== Problem description ==
Copy the following lines exactly as they appear.

++++++

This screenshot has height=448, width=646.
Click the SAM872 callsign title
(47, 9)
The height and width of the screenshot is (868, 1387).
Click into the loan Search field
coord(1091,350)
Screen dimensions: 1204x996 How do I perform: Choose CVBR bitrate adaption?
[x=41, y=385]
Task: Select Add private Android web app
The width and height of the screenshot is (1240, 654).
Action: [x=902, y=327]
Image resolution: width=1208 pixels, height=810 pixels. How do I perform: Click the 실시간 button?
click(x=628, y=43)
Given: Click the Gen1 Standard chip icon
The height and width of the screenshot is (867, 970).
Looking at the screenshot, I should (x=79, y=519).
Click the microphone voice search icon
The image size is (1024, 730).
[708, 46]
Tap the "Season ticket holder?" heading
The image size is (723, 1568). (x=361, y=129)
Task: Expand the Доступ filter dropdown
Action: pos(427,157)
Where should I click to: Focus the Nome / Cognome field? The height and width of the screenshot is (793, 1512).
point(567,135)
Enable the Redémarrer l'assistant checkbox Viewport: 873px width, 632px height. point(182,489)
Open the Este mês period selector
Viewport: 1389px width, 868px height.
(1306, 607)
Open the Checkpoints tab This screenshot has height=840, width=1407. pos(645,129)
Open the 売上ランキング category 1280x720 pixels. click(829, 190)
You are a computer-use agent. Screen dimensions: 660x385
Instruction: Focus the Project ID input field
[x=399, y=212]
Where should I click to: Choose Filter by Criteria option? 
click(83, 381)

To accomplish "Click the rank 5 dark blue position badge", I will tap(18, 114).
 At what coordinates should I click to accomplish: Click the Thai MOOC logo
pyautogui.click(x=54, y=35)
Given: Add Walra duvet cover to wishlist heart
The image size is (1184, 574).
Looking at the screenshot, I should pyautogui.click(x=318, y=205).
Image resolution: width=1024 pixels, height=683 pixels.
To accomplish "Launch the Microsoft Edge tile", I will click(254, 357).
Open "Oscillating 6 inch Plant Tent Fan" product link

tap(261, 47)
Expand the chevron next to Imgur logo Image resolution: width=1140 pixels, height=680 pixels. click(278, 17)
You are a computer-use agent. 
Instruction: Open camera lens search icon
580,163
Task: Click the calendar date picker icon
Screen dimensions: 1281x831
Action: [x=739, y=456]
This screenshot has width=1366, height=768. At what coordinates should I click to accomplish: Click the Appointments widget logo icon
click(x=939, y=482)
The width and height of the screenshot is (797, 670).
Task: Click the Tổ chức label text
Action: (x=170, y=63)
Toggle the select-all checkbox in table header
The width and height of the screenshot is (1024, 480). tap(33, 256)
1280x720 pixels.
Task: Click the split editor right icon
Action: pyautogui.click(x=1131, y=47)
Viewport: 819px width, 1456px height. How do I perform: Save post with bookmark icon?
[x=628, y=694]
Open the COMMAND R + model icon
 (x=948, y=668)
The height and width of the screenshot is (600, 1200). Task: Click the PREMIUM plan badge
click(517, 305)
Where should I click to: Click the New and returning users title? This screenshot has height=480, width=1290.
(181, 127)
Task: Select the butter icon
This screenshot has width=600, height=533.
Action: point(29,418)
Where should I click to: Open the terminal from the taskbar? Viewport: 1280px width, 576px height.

++++++

== Exercise response ==
This screenshot has height=448, width=646.
Click the SAM872 callsign title
(47, 9)
The height and width of the screenshot is (868, 1387).
Click into the loan Search field
coord(1091,350)
Screen dimensions: 1204x996 How do I perform: Choose CVBR bitrate adaption?
[x=41, y=385]
Task: Select Add private Android web app
The width and height of the screenshot is (1240, 654).
Action: [x=902, y=327]
Image resolution: width=1208 pixels, height=810 pixels. How do I perform: Click the 실시간 button?
click(x=628, y=43)
Given: Click the Gen1 Standard chip icon
The height and width of the screenshot is (867, 970).
Looking at the screenshot, I should (x=79, y=519).
Click the microphone voice search icon
The image size is (1024, 730).
[708, 46]
Tap the "Season ticket holder?" heading
The image size is (723, 1568). (x=361, y=129)
Task: Expand the Доступ filter dropdown
Action: pos(427,157)
Where should I click to: Focus the Nome / Cognome field? The height and width of the screenshot is (793, 1512).
point(567,135)
Enable the Redémarrer l'assistant checkbox Viewport: 873px width, 632px height. point(182,489)
Open the Este mês period selector
Viewport: 1389px width, 868px height.
(1306, 607)
Open the Checkpoints tab This screenshot has height=840, width=1407. pos(645,129)
Open the 売上ランキング category 1280x720 pixels. click(829, 190)
You are a computer-use agent. Screen dimensions: 660x385
Instruction: Focus the Project ID input field
[x=399, y=212]
Where should I click to: Choose Filter by Criteria option? 
click(83, 381)

To accomplish "Click the rank 5 dark blue position badge", I will tap(18, 114).
 At what coordinates should I click to accomplish: Click the Thai MOOC logo
pyautogui.click(x=54, y=35)
Given: Add Walra duvet cover to wishlist heart
The image size is (1184, 574).
Looking at the screenshot, I should pyautogui.click(x=318, y=205).
Image resolution: width=1024 pixels, height=683 pixels.
To accomplish "Launch the Microsoft Edge tile", I will click(254, 357).
Open "Oscillating 6 inch Plant Tent Fan" product link

tap(261, 47)
Expand the chevron next to Imgur logo Image resolution: width=1140 pixels, height=680 pixels. click(278, 17)
You are a computer-use agent. 
Instruction: Open camera lens search icon
580,163
Task: Click the calendar date picker icon
Screen dimensions: 1281x831
Action: [x=739, y=456]
This screenshot has width=1366, height=768. At what coordinates should I click to accomplish: Click the Appointments widget logo icon
click(x=939, y=482)
The width and height of the screenshot is (797, 670).
Task: Click the Tổ chức label text
Action: (x=170, y=63)
Toggle the select-all checkbox in table header
The width and height of the screenshot is (1024, 480). tap(33, 256)
1280x720 pixels.
Task: Click the split editor right icon
Action: pyautogui.click(x=1131, y=47)
Viewport: 819px width, 1456px height. How do I perform: Save post with bookmark icon?
[x=628, y=694]
Open the COMMAND R + model icon
 (x=948, y=668)
The height and width of the screenshot is (600, 1200). Task: Click the PREMIUM plan badge
click(517, 305)
Where should I click to: Click the New and returning users title? This screenshot has height=480, width=1290.
(181, 127)
Task: Select the butter icon
This screenshot has width=600, height=533.
Action: point(29,418)
Where should I click to: Open the terminal from the taskbar? Viewport: 1280px width, 576px height.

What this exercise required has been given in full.